One of the most controversial topics for the DSM-V committee is whether to include a new diagnosis called Risk Syndrome for First Psychosis. Patients with schizophrenia commonly report a history of prodromal symptoms before developing the full-blown disorder. Over the past couple of decades, researchers have tried to identify such “prodromal” patients before they declare themselves as psychotic, in the hopes that we might be able to prevent the disorder from manifesting by starting treatment at the first signs of a problem.
It’s a reasonable idea, but there are two problems. First, the data to prove that we can accurately identify future psychotics are not particularly convincing. Second, there is no clear evidence that initiating early treatment does much to improve the course of the psychosis.
The largest study to date relevant to this topic was the North American Prodrome Longitudinal Study, the results of which were published in early 2008 in the Archives of General Psychiatry (Canon TD et al., Arch Gen Psychiatry 2008;65:28-37). In this multisite study, 291 patients were identified as being at “high clinical risk” for psychosis, and they were observed naturalistically for an average of 2 ½ years. The conversion rate to psychosis was 35% over the 2 ½ years. Slightly over half of these converted patients ended up with schizophrenia spectrum diagnoses; the others had affective psychoses or psychosis NOS.
There has been much disagreement about how to interpret these findings. The authors were bullish, concluding that “these findings demonstrate that prospective ascertainment of individuals at risk for psychosis is feasible….” (See the Schizophrenia Research Forum website at http://bit.ly/6m6YMB for an engaging debate.) The problem with the 35% conversion rate is that 65% of high risk patients did not convert over the 2 ½ year period, and the steadily decreasing rate of conversion in that study implies that most never would convert. On the other hand, these “false positive” patients were still quite symptomatic and would likely have been in psychiatric care anyway. The unanswered question is whether giving these patients the loaded diagnosis “risk syndrome for first psychosis” might harm them. For example, the label “psychosis” might follow them throughout their lives, causing discrimination or poor self esteem. One can also argue that the diagnosis would ultimately help these patients by making them more insurable and eligible for intensive psychiatric treatment.

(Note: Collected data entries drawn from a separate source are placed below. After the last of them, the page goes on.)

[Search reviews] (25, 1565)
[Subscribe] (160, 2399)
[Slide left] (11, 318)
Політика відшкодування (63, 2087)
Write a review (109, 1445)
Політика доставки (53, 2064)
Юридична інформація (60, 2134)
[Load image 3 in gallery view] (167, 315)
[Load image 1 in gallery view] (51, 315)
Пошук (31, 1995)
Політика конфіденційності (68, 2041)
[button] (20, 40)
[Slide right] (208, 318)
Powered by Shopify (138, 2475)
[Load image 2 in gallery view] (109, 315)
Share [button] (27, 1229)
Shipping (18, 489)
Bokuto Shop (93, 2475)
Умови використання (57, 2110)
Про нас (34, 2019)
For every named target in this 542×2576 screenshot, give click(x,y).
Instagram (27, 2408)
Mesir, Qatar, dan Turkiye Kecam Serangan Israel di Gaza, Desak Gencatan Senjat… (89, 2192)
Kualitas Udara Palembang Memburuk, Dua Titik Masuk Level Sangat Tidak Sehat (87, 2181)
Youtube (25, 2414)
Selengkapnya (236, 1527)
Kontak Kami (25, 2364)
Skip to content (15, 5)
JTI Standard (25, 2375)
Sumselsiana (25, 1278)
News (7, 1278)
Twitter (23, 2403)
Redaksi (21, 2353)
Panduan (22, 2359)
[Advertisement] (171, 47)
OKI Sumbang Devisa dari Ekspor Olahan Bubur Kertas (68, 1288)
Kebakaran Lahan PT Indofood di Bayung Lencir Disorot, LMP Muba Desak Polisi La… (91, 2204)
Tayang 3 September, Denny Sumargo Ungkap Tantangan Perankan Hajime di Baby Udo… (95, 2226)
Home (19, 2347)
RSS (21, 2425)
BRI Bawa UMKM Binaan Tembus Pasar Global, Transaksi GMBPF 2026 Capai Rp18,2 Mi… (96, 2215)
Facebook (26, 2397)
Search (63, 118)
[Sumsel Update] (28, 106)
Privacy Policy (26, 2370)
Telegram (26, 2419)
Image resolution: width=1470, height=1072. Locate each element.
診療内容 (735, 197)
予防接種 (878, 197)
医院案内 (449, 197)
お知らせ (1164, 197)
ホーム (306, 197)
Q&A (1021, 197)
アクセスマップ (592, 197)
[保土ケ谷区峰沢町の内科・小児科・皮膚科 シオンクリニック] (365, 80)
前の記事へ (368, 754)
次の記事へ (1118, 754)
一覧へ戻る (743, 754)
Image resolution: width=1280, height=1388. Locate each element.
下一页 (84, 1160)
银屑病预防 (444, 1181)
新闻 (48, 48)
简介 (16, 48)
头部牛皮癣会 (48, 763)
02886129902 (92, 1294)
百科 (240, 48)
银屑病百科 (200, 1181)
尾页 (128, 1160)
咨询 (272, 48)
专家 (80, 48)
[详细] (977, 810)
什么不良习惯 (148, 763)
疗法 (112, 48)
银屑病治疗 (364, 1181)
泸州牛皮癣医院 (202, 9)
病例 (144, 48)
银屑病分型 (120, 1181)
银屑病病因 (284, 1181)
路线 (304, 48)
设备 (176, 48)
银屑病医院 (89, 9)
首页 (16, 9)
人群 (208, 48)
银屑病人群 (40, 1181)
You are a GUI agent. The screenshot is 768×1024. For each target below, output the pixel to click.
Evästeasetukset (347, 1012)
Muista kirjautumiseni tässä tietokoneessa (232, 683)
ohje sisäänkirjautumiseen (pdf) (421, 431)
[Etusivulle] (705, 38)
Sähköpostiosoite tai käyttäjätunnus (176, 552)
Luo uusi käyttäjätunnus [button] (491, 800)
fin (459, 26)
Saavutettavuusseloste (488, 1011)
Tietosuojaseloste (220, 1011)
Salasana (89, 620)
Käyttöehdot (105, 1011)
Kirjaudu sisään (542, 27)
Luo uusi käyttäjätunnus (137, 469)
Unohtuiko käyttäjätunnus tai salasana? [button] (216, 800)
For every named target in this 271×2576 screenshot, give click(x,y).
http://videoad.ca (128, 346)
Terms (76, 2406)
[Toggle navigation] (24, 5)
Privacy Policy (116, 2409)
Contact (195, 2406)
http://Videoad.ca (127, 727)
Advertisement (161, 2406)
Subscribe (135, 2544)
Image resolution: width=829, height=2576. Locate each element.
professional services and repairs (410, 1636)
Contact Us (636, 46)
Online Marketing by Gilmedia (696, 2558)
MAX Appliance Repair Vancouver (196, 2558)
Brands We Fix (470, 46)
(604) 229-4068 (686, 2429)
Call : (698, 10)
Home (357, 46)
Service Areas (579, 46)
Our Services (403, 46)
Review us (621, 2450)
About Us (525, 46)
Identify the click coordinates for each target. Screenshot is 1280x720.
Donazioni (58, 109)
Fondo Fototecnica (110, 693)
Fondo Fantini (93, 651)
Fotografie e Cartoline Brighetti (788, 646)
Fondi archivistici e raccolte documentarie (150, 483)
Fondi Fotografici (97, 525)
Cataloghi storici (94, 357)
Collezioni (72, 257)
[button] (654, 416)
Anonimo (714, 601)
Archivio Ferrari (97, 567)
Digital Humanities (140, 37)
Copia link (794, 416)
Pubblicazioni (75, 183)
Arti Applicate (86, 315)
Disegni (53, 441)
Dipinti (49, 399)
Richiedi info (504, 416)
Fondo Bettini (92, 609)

From a clinical standpoint, what are the implications of aggressively identifying patients who are at high risk for psychosis? Is there any evidence that early identification of psychosis enhances treatment? Unfortunately, not much. The most recent review of the early intervention literature found three relevant randomized clinical trials in which high risk patients were assigned to antipsychotic meds and/or cognitive behavioral therapy as opposed to a control arm of observation with no treatment. There was a significant early effect of treatment in these trials, but at one to four years of follow up, treatment lost any effect. In other words, treating not-yet psychotic patients may delay the onset of psychosis by a few months but it does not appear to prevent the eventual appearance of psychosis, nor does it moderate the severity of psychosis once it appears (de Koning MB et al., Acta Psychiatr Scand 2009;119:426-442).
Overall, it appears that the Risk Syndrome for Psychosis is an interesting diagnosis but requires more study to be convincing. We recommend that the DSM committee put the disorder in the appendix for now, and promote it to a full-fledged diagnosis as stronger evidence emerges. _______________________________________________ Proposed Criteria for Risk Syndrome for First Psychosis All six of the following:
A. Characteristic Symptoms: At least one of the first three A criteria symptoms for Schizophrenia (delusions, hallucinations, disorganized speech) is present in attenuated form (attenuated positive symptoms). The symptom must be of sufficient severity and frequency as to be beyond the usual normal variation. Reality testing must be retained, however, and the symptom must not interfere substantially with thinking, social relations, or other behavior. B. Frequency/Currency: The symptom or symptoms meeting criteria A must be present in the past month and occur at an average frequency of at least once per week in the past month. C. Progression: The symptom or symptoms meeting criteria A must have begun or worsened in the past year.
D. Distress/Disability/Treatment Seeking: The characteristic symptoms are sufficiently distressing and/or disabling to the patient and/or others to lead to help-seeking.
E. Characteristic attenuated positive symptoms are not better explained by other DSM-V diagnoses.
F. Clinical criteria for any DSM-V frank psychotic disorder have never been met.